A New Device that Measures the Stickiness of Tumor Cells May Improve Cancer Prognosis – DocWire News

Researchers have created a device that measures how sticky cancer cells are, which could improve prognostic evaluation of patient tumors. The device is built with a microfluidic chamber that sorts cells by their physical ability to adhere to their environment. The findings were published inCancer Research.

This new device could be the first step to better assess how likely tumor recurrence is, said Adam Engler, bioengineering professor at the UC San Diego Jacobs School of Engineering and senior author of the study in a press release. Patients with few of these aggressive cells lying dormant in their surrounding tissue may be less likely to see a tumor reoccur 5, 10, or 20 years later. Engler noted that by knowing a patients risk, follow-up treatments could be better tailored to the individual.

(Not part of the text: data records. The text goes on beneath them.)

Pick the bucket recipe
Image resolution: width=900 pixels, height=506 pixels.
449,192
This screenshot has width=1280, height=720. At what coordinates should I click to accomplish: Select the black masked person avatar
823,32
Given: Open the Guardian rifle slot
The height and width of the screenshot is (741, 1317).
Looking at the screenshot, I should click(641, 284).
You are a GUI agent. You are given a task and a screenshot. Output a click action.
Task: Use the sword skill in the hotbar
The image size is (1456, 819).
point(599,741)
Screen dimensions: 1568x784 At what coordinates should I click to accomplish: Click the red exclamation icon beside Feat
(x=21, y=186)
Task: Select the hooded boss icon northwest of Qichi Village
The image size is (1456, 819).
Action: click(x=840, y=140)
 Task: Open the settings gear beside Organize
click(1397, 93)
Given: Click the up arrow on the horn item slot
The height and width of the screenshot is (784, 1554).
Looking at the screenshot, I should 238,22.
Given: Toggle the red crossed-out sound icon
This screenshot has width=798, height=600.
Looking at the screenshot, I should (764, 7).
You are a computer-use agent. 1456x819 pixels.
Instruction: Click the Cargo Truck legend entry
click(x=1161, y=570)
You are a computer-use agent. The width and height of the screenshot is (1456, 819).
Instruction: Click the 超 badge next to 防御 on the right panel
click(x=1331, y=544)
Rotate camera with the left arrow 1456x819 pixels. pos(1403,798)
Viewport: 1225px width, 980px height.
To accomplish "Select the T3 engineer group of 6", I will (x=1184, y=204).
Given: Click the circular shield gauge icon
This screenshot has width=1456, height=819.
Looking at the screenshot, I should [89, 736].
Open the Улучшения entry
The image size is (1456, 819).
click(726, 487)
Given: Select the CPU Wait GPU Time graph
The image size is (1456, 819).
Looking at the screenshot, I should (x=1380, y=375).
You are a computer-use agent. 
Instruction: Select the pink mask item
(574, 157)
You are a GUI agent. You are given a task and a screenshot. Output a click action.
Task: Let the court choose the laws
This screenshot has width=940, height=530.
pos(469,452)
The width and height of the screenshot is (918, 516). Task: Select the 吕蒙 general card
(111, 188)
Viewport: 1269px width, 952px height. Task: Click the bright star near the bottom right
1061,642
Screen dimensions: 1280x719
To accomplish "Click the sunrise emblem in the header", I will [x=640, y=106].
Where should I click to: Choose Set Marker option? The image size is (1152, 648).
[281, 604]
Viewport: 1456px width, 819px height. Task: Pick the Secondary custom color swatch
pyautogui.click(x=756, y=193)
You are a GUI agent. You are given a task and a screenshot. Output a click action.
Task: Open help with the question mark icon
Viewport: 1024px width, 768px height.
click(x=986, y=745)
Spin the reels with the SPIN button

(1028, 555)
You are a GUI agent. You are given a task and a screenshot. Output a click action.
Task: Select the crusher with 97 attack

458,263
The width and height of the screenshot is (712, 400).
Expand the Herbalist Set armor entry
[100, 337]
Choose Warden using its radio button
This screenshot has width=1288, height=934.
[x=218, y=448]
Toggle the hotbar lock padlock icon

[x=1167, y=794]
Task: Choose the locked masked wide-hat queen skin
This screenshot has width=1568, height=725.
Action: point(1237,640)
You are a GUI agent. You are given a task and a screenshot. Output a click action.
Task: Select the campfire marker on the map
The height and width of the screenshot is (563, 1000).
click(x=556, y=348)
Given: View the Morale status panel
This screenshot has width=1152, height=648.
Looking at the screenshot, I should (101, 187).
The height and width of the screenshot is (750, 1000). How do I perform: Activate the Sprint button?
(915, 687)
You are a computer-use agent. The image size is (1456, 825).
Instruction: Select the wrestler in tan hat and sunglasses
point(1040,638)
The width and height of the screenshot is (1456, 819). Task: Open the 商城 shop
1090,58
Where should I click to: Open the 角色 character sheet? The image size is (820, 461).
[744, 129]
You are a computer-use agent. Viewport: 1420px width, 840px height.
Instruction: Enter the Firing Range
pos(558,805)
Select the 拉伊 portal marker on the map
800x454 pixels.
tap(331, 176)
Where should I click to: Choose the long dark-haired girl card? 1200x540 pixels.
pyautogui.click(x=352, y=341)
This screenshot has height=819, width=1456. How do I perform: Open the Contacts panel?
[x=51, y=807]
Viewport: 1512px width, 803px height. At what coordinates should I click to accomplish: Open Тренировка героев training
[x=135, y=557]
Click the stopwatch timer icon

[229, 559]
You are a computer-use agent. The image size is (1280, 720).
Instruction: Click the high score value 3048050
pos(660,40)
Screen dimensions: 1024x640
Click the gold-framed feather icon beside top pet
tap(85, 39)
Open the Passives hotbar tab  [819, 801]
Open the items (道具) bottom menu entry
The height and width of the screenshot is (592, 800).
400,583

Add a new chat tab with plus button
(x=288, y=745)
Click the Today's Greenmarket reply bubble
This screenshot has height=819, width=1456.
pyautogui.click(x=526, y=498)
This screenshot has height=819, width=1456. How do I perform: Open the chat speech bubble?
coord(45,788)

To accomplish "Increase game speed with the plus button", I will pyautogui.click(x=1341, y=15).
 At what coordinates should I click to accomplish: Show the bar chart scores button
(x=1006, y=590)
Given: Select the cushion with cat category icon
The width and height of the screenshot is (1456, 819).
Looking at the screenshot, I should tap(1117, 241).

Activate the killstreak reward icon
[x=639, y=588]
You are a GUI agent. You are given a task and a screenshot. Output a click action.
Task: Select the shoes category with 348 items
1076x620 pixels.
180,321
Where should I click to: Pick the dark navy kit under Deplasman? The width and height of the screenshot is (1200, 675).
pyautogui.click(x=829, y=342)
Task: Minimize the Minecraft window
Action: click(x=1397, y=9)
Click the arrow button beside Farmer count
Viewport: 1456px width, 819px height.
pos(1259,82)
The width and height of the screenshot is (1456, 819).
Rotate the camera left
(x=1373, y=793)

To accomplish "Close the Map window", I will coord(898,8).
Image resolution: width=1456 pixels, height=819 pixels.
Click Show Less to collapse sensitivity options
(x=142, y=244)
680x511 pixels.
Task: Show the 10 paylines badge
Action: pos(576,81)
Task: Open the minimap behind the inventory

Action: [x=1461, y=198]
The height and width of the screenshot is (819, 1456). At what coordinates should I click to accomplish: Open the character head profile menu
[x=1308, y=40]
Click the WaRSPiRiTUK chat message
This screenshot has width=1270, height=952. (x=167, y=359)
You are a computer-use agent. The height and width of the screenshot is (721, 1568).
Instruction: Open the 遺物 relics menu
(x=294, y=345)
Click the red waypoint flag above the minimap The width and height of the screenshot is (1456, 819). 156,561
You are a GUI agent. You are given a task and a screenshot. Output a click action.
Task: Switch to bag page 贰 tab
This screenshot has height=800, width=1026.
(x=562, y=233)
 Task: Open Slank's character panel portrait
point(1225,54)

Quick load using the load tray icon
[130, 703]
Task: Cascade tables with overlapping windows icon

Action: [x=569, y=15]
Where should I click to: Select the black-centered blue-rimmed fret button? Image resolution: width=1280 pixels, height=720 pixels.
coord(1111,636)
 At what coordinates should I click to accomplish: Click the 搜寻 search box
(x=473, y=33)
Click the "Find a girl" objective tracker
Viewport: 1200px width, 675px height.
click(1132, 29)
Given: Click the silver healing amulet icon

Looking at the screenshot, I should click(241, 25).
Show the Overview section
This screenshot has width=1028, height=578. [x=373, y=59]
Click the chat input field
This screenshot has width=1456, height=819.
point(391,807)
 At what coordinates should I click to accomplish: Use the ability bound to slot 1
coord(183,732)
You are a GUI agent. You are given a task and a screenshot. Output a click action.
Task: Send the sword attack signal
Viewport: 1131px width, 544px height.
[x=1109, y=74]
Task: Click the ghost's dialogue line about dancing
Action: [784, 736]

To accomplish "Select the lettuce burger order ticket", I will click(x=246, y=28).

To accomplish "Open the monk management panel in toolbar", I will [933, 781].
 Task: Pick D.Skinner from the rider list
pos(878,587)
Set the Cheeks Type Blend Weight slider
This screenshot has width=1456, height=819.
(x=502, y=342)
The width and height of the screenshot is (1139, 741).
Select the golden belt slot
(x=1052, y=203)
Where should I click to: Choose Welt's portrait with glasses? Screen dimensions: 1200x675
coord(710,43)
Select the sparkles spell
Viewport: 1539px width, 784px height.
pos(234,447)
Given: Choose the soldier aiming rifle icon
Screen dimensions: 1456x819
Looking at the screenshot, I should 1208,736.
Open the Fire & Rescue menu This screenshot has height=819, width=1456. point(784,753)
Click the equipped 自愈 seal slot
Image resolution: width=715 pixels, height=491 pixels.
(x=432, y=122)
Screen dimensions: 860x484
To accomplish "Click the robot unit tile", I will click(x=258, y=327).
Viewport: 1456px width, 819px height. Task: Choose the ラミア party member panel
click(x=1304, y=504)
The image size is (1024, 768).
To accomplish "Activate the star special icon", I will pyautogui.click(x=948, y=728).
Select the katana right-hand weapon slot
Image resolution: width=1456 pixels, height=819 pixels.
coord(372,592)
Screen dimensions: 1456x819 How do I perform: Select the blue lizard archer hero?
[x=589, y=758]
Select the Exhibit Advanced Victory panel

The device they developed includes a microfluidic chamber coated with an adhesive protein. After cancer cells adhere, they are placed in the chamber before a fluid is pushed through to detach cells. The faster the fluid moves, the higher the stress exerted on the cancer cells. The analysis led the team to another critical finding: weakly adherent cells possess a unique genetic signature that identifies them and enables them to migrate and invade faster. Comparing this signature to thousands of patients in the Cancer Genome Atlas (TCGA) database, researchers observed that patients with tumors high in this weakly adherent signature experienced tumor recurrence occurred earlier and more frequently.

First author Pranjali Beri, a bioengineering Ph.D. student in Englers lab noted that: If our mouse model shows that these cells indeed reduce cancer-free survival times, it will pave the way for substantial prognostic studies in humans with these types of solid tumors.